Convert the entries below into a JSON array of strings, one string per line, with blank lines omitted. Leave out the pictures.
— start of Information given —
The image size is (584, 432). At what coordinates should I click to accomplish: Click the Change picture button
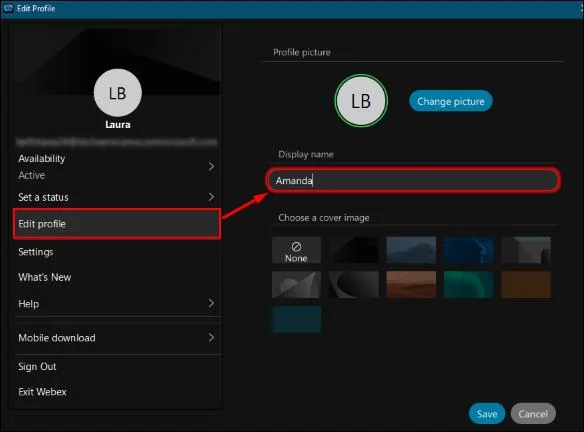[451, 101]
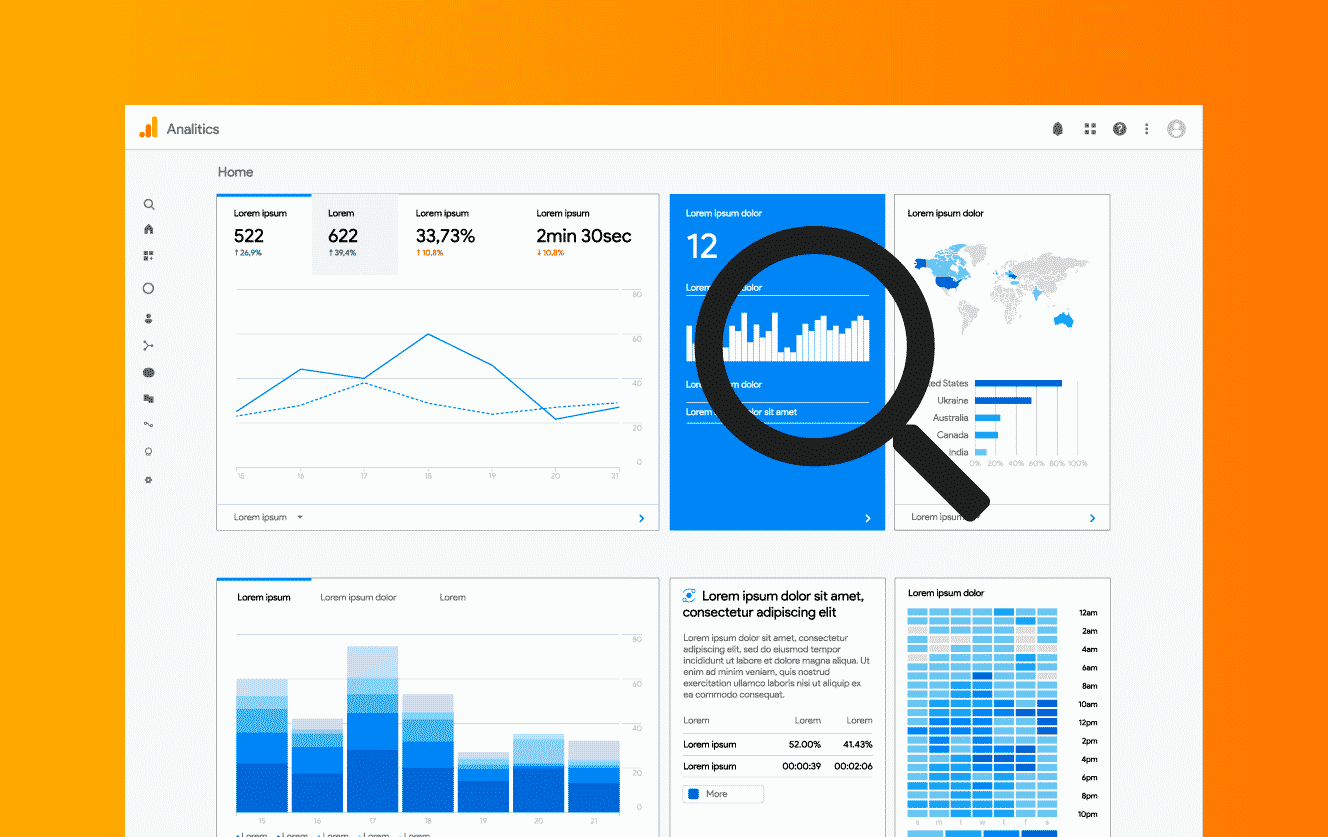Screen dimensions: 1328x837
Task: Open the user icon in the sidebar
Action: tap(149, 319)
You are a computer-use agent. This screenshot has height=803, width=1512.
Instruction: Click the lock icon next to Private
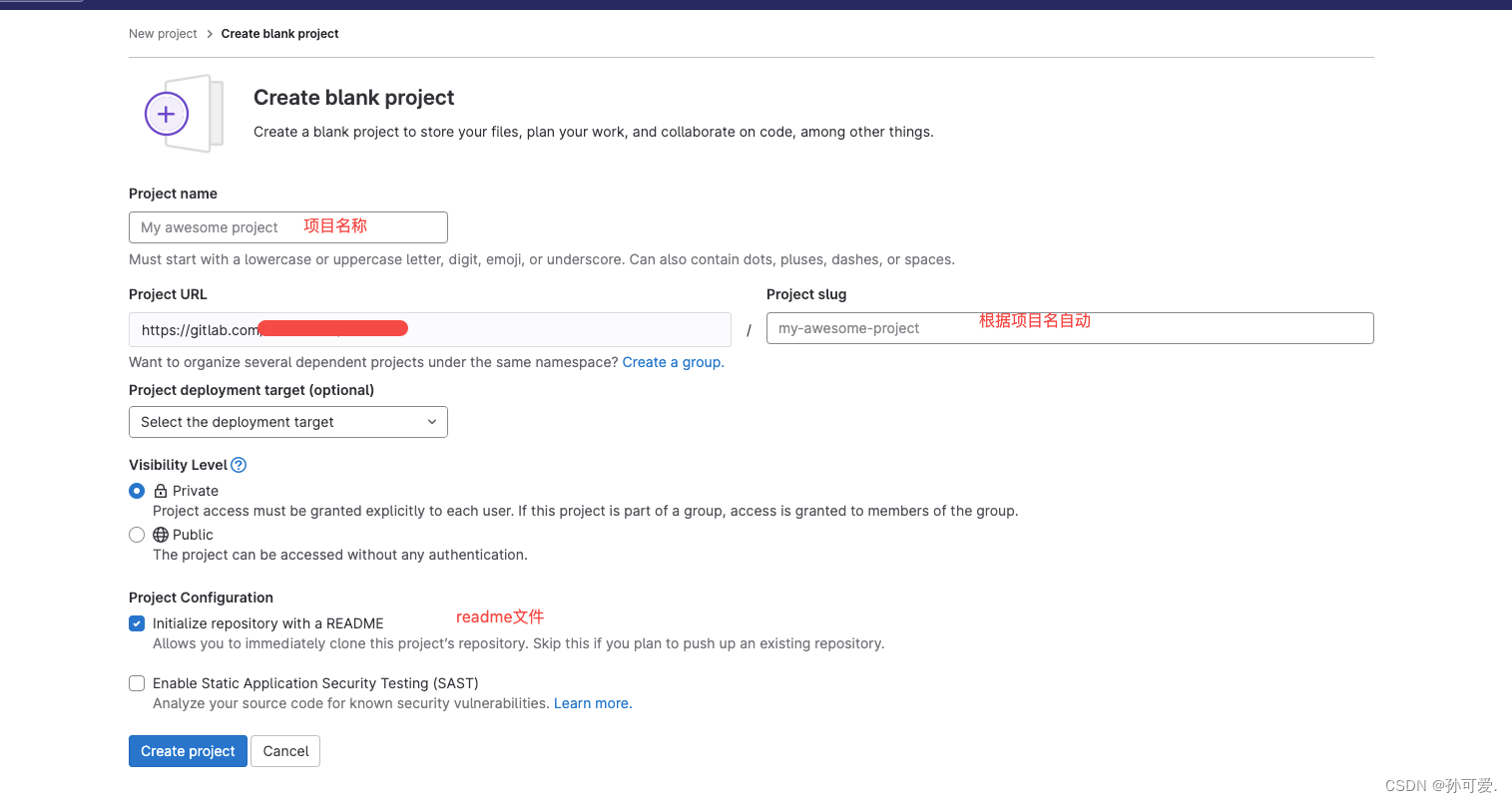pos(160,490)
— end of Information given —
• [Result]:
[
  "The image size is (584, 432). At what coordinates should I click to accomplish: Click the Change picture button",
  "[451, 101]",
  "Screen dimensions: 1328x837",
  "Task: Open the user icon in the sidebar",
  "Action: tap(149, 319)",
  "You are a computer-use agent. This screenshot has height=803, width=1512.",
  "Instruction: Click the lock icon next to Private",
  "pos(160,490)"
]